• **Task goal**
Can you quote each line of the rows below word for word, leaving the pictures out?

------------

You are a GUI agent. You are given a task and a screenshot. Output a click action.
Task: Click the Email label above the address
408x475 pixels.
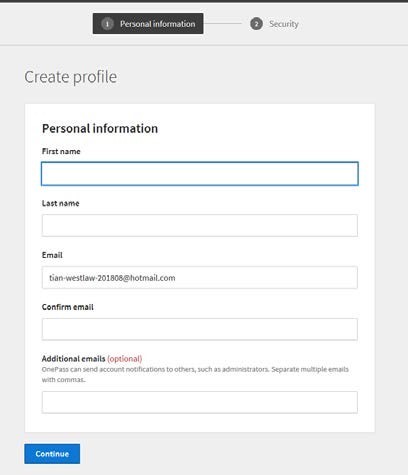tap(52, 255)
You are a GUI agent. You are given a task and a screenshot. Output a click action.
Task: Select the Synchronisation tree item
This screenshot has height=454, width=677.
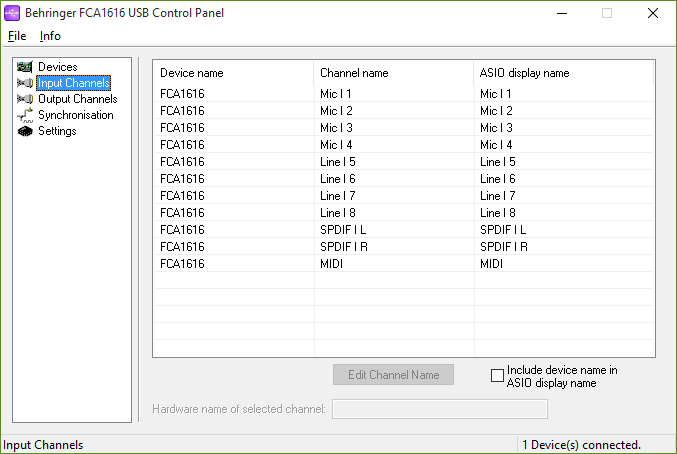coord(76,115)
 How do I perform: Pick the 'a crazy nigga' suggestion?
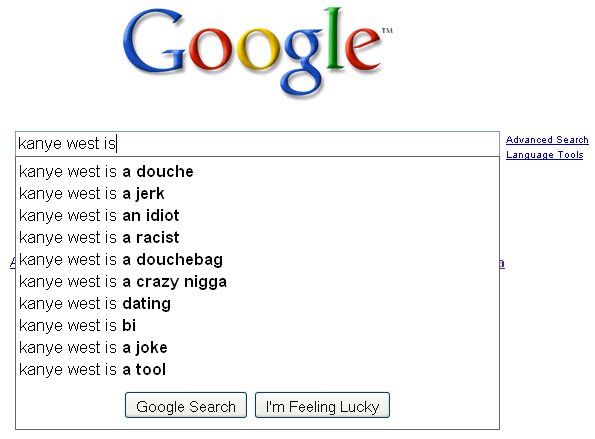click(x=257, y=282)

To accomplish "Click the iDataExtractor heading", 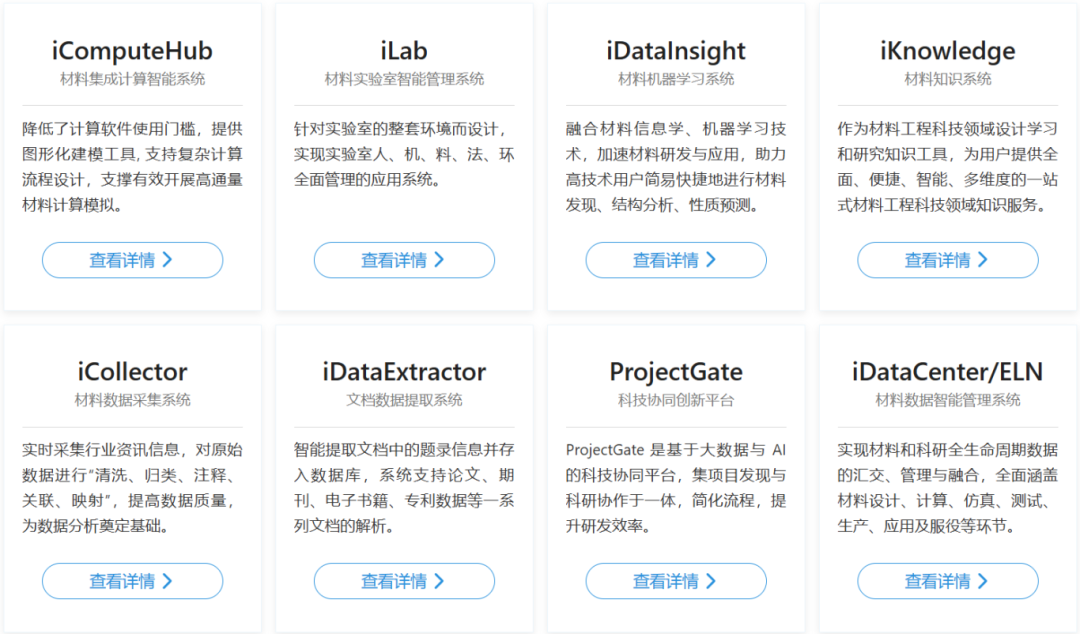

------------

• **Full solution**
You are a GUI agent. You are given a task and a screenshot. Output a click action.
Task: Click the Email label above the address
408x475 pixels.
tap(52, 255)
You are a GUI agent. You are given a task and a screenshot. Output a click action.
Task: Select the Synchronisation tree item
This screenshot has height=454, width=677.
coord(76,115)
 How do I perform: Pick the 'a crazy nigga' suggestion?
click(x=257, y=282)

To accomplish "Click the iDataExtractor heading", 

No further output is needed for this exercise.